By Callum Paton.
Tripoli, 11 February . . .[restrict]2014:
The Ministry of Oil and Gas has announced that oil production has risen to 600,000 barrels per day, up from 478,329 b/d posted on 2 February.
The ministry says the increased production is a result of extra output from the Sharara oilfield which is now producing 327,000 b/d, almost at full capacity. Operations restarted at the oilfield at the beginning of January after the withdrawal of Tuareg protesters who had blockaded it for two months. A week ago, an armed group in the Jebel Nafusa forced a 40-percent cut in Shahara production by turning down a valve on the pipeline from the field to Zawia. The problem appears to have been resolved.
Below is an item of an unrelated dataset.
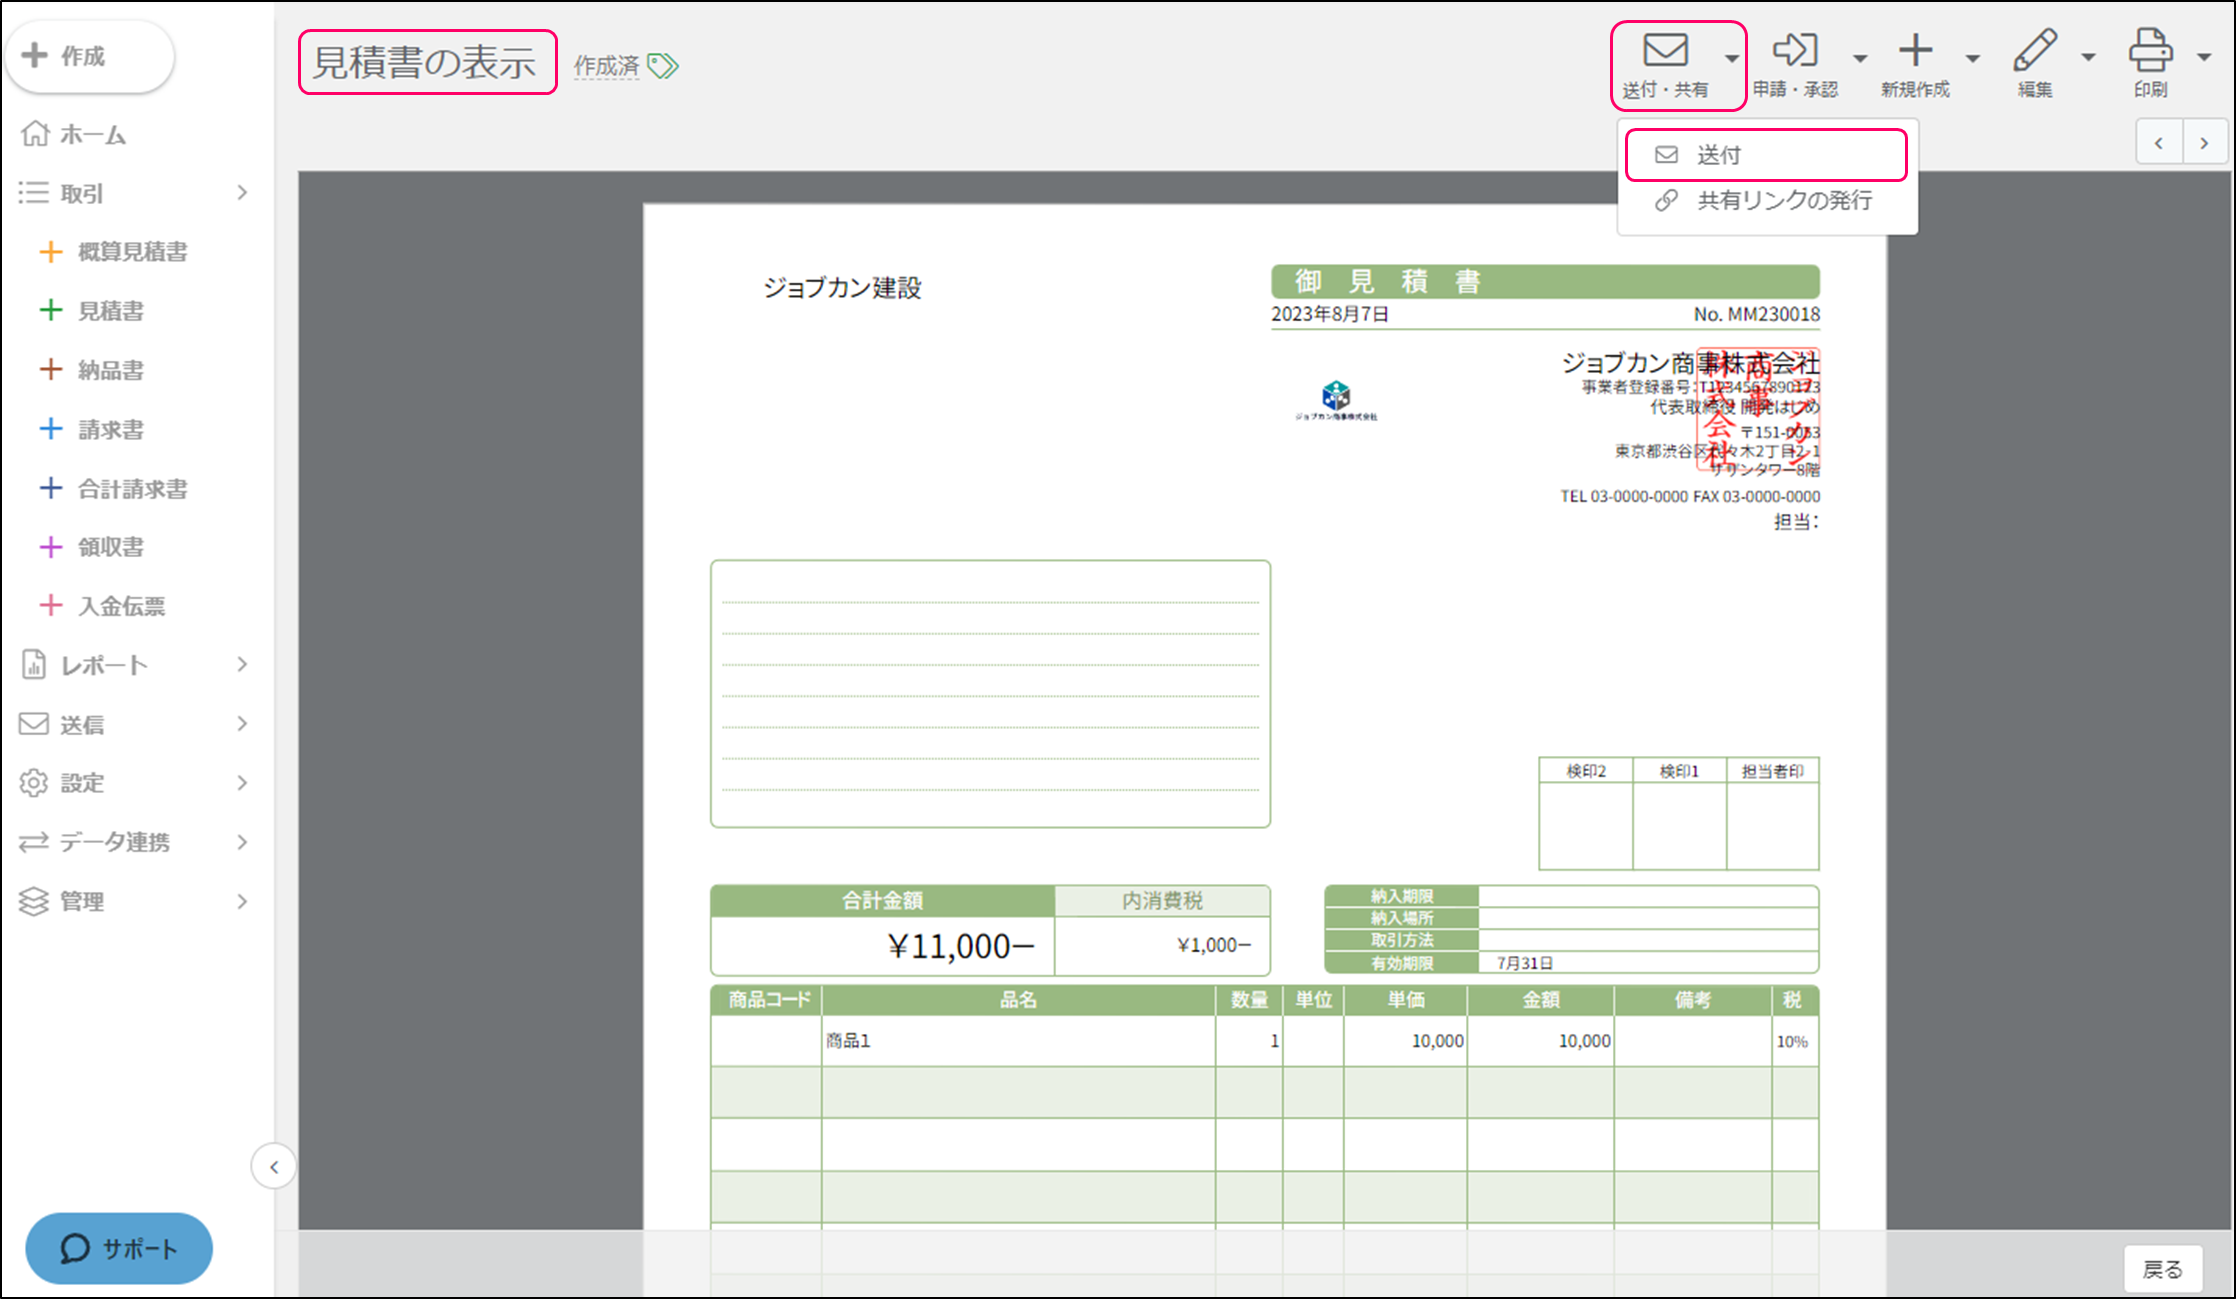Click the 申請・承認 arrow icon
Screen dimensions: 2236x1299
pyautogui.click(x=1795, y=51)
National Oil Corporation (NOC) spokesman, Mohammed Al-Harrari, told the Libya Herald said that Sharara was working at higher capacity because of increased exports from Zawia oil terminal. He said that oil tankers had been stopped from entering Zawia because of bad weather conditions but this was no longer the case.
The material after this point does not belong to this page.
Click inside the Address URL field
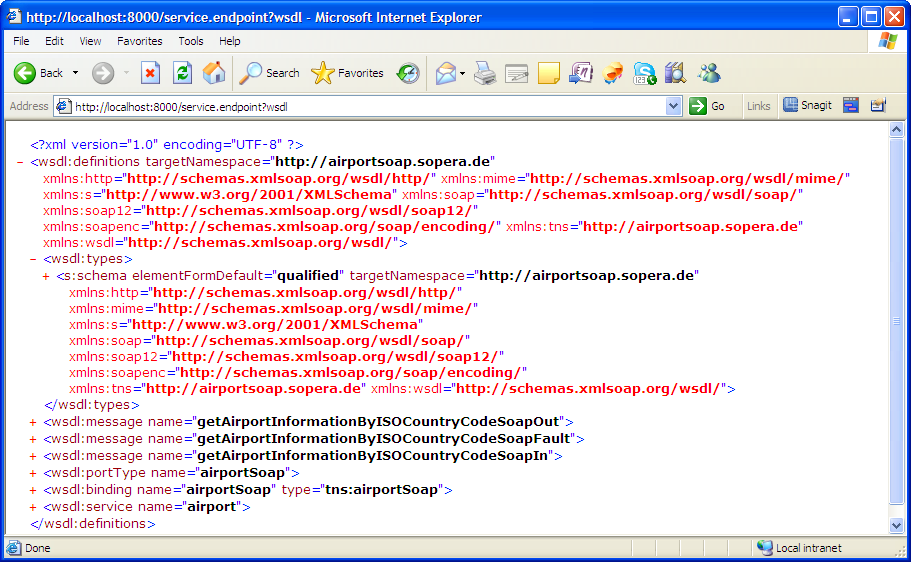This screenshot has width=911, height=562. click(360, 106)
Oil production rose to 1.5 million b/d by 2012 following the revolution but was cut dramatically in the second half of 2013 due to the armed oil blockade of Libya’s eastern oil terminals.
Harrari said the NOC was still deeply unhappy about blockades in the east. These, he said, had “caused the suffering for five and a half million Libyans”. He added that he hoped the government would be able to find a solution to the problem soon.